DVD Review for Dr. Strangelove
| Title | Genre | Director | Year | Rating | Rented By |
|---|---|---|---|---|---|
| Dr. Strangelove | Comedy | Kubrick, Stanley | 1963 | NR |
Check out the Internet Movie Database for more details
About this film
Dr. Strangelove Or: How I Learned to Stop Worrying and Love the Bomb is a black comedy about a U.S. general who goes mad and orders several B-52 bombers to drop nuclear bombs on the Soviet Union. When the U.S. apologetically discloses the impending attack to the Russians, the Russian ambassador reveals that they had secretly built a Doomsday Device. This means that if a nuclear bomb explodes on Russian soil, it will trigger a global nuclear holocaust. The soldiers and politicians race against time to recall the bombers before the world is destroyed.
Alyssa's Thoughts
"Gentleman! You can't fight in here! This is the War Room!"

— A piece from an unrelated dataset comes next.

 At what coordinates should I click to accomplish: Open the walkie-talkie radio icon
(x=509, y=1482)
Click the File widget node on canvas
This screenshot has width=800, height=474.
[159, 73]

I'm fascinated with the 1950s culture and the Red Scare, so this film really plays well with me. I think it's a brilliant piece of satire. Screenwriters Stanley Kubrick and Terry Southern use their ridiculously exaggerated characters to criticize everything that they felt was wrong with American society at the time. General Jack D. Ripper symbolizes the anti-Communist paranoia that plagued American culture. General Buck Turgidson represents the hyper-masculinized aggressiveness of the U.S. military. Major King Kong is a hopeless anachronism who grossly misapplies his outdated World War II logic to nuclear warfare. And Dr. Strangelove is the ultimate irony of all: his plan to preserve a superior kernel of the human race is quickly embraced by the American politicians and generals, even though it is a chilling echo of Hitler's "Final Solution," (which these very leaders claimed to have so ardently opposed during World War II). And that's just a small taste of the intellectual depth that this film has to offer. I love its cinematography, production design and its ingenious use of contrapuntal music. In short, this is a brilliant commentary on American society, which I highly recommend and which still has relevance today.